**Directions**
Transcribe the data word for word, from the line with "Given: Click help" to the line with "Looking at the", including both of those lines.

**Dataset records**
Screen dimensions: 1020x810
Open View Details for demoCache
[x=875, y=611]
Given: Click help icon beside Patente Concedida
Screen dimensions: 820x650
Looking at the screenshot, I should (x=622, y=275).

...

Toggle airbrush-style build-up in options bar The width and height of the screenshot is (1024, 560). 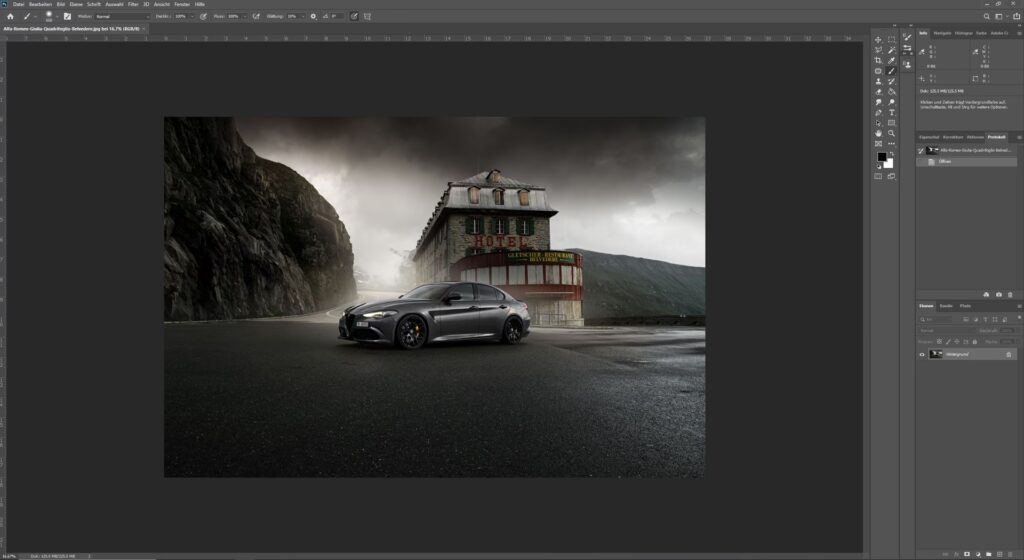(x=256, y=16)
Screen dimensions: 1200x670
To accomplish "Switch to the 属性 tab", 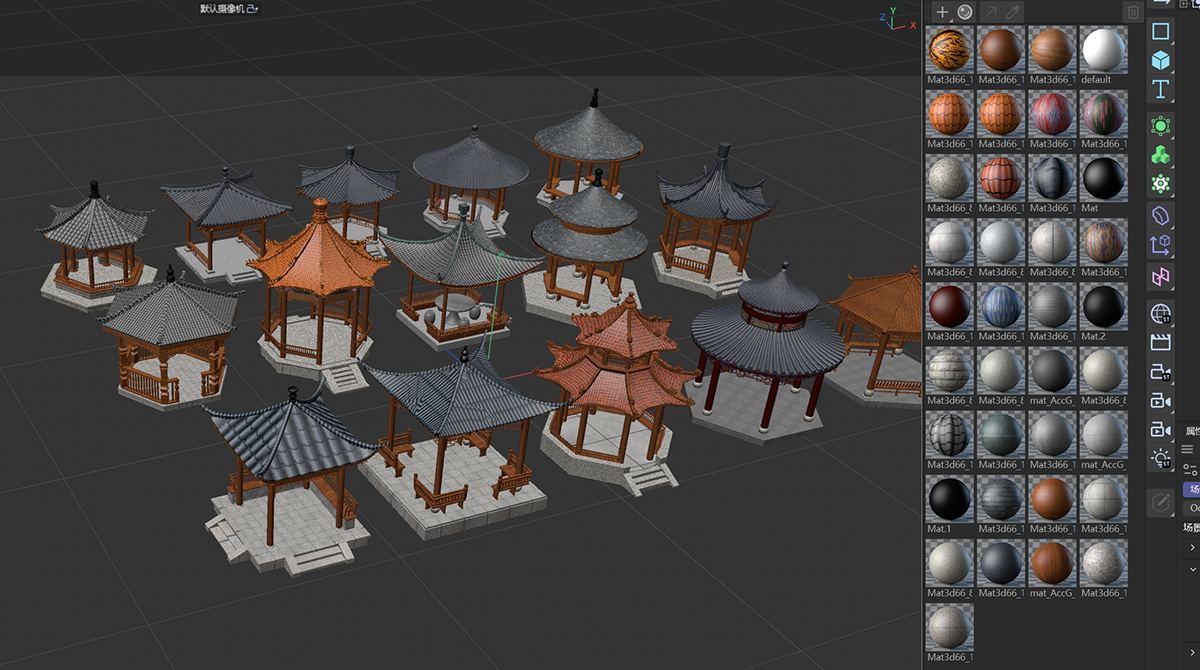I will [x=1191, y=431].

**Written solution**
Given: Click help icon beside Patente Concedida
Screen dimensions: 820x650
Looking at the screenshot, I should (x=622, y=275).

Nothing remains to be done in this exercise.